_Your assignment_. Below is a set of records. Repeat all of them exactly.

_Records for the task_.
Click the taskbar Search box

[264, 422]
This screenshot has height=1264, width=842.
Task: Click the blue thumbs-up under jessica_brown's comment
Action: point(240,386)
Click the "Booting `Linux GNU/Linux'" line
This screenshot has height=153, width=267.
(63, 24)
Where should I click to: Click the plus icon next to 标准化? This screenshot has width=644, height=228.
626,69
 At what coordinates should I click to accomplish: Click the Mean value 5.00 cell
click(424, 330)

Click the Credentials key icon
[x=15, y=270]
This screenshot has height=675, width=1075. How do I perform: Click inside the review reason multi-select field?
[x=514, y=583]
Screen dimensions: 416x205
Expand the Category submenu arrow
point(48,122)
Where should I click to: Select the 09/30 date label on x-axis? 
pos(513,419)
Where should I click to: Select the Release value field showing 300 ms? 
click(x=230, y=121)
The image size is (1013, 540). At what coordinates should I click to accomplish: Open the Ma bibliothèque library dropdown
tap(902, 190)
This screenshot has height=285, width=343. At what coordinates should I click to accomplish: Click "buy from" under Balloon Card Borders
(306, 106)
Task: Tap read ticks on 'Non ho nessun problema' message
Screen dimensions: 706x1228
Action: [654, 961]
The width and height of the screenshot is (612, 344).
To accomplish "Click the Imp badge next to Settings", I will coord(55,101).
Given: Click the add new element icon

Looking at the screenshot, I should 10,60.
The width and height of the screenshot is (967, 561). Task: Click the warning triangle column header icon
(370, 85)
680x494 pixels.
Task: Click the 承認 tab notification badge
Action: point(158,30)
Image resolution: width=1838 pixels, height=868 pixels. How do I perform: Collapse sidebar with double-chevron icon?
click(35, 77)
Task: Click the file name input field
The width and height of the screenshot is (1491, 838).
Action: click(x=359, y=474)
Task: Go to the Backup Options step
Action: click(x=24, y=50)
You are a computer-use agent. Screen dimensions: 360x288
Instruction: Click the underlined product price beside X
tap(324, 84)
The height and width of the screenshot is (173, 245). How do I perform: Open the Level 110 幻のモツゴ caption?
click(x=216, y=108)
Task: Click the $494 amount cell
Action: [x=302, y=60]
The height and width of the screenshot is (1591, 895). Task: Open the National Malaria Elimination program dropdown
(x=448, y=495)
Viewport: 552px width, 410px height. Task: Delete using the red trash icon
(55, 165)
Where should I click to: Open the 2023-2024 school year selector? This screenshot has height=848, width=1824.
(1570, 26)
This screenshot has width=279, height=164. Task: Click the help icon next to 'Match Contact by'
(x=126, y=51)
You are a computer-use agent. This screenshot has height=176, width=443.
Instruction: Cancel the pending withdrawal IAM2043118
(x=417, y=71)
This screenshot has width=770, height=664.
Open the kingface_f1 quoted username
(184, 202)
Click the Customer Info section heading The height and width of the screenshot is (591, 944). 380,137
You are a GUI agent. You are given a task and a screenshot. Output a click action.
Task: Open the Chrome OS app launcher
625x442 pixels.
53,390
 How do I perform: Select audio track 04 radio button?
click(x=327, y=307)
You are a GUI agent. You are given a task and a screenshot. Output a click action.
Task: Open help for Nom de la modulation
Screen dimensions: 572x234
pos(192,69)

_Answer section_.
Click the taskbar Search box

[264, 422]
This screenshot has height=1264, width=842.
Task: Click the blue thumbs-up under jessica_brown's comment
Action: point(240,386)
Click the "Booting `Linux GNU/Linux'" line
This screenshot has height=153, width=267.
(63, 24)
Where should I click to: Click the plus icon next to 标准化? This screenshot has width=644, height=228.
626,69
 At what coordinates should I click to accomplish: Click the Mean value 5.00 cell
click(424, 330)

Click the Credentials key icon
[x=15, y=270]
This screenshot has height=675, width=1075. How do I perform: Click inside the review reason multi-select field?
[x=514, y=583]
Screen dimensions: 416x205
Expand the Category submenu arrow
point(48,122)
Where should I click to: Select the 09/30 date label on x-axis? 
pos(513,419)
Where should I click to: Select the Release value field showing 300 ms? 
click(x=230, y=121)
The image size is (1013, 540). At what coordinates should I click to accomplish: Open the Ma bibliothèque library dropdown
tap(902, 190)
This screenshot has height=285, width=343. At what coordinates should I click to accomplish: Click "buy from" under Balloon Card Borders
(306, 106)
Task: Tap read ticks on 'Non ho nessun problema' message
Screen dimensions: 706x1228
Action: [654, 961]
The width and height of the screenshot is (612, 344).
To accomplish "Click the Imp badge next to Settings", I will coord(55,101).
Given: Click the add new element icon

Looking at the screenshot, I should 10,60.
The width and height of the screenshot is (967, 561). Task: Click the warning triangle column header icon
(370, 85)
680x494 pixels.
Task: Click the 承認 tab notification badge
Action: point(158,30)
Image resolution: width=1838 pixels, height=868 pixels. How do I perform: Collapse sidebar with double-chevron icon?
click(35, 77)
Task: Click the file name input field
The width and height of the screenshot is (1491, 838).
Action: click(x=359, y=474)
Task: Go to the Backup Options step
Action: click(x=24, y=50)
You are a computer-use agent. Screen dimensions: 360x288
Instruction: Click the underlined product price beside X
tap(324, 84)
The height and width of the screenshot is (173, 245). How do I perform: Open the Level 110 幻のモツゴ caption?
click(x=216, y=108)
Task: Click the $494 amount cell
Action: [x=302, y=60]
The height and width of the screenshot is (1591, 895). Task: Open the National Malaria Elimination program dropdown
(x=448, y=495)
Viewport: 552px width, 410px height. Task: Delete using the red trash icon
(55, 165)
Where should I click to: Open the 2023-2024 school year selector? This screenshot has height=848, width=1824.
(1570, 26)
This screenshot has width=279, height=164. Task: Click the help icon next to 'Match Contact by'
(x=126, y=51)
You are a computer-use agent. This screenshot has height=176, width=443.
Instruction: Cancel the pending withdrawal IAM2043118
(x=417, y=71)
This screenshot has width=770, height=664.
Open the kingface_f1 quoted username
(184, 202)
Click the Customer Info section heading The height and width of the screenshot is (591, 944). 380,137
You are a GUI agent. You are given a task and a screenshot. Output a click action.
Task: Open the Chrome OS app launcher
625x442 pixels.
53,390
 How do I perform: Select audio track 04 radio button?
click(x=327, y=307)
You are a GUI agent. You are given a task and a screenshot. Output a click action.
Task: Open help for Nom de la modulation
Screen dimensions: 572x234
pos(192,69)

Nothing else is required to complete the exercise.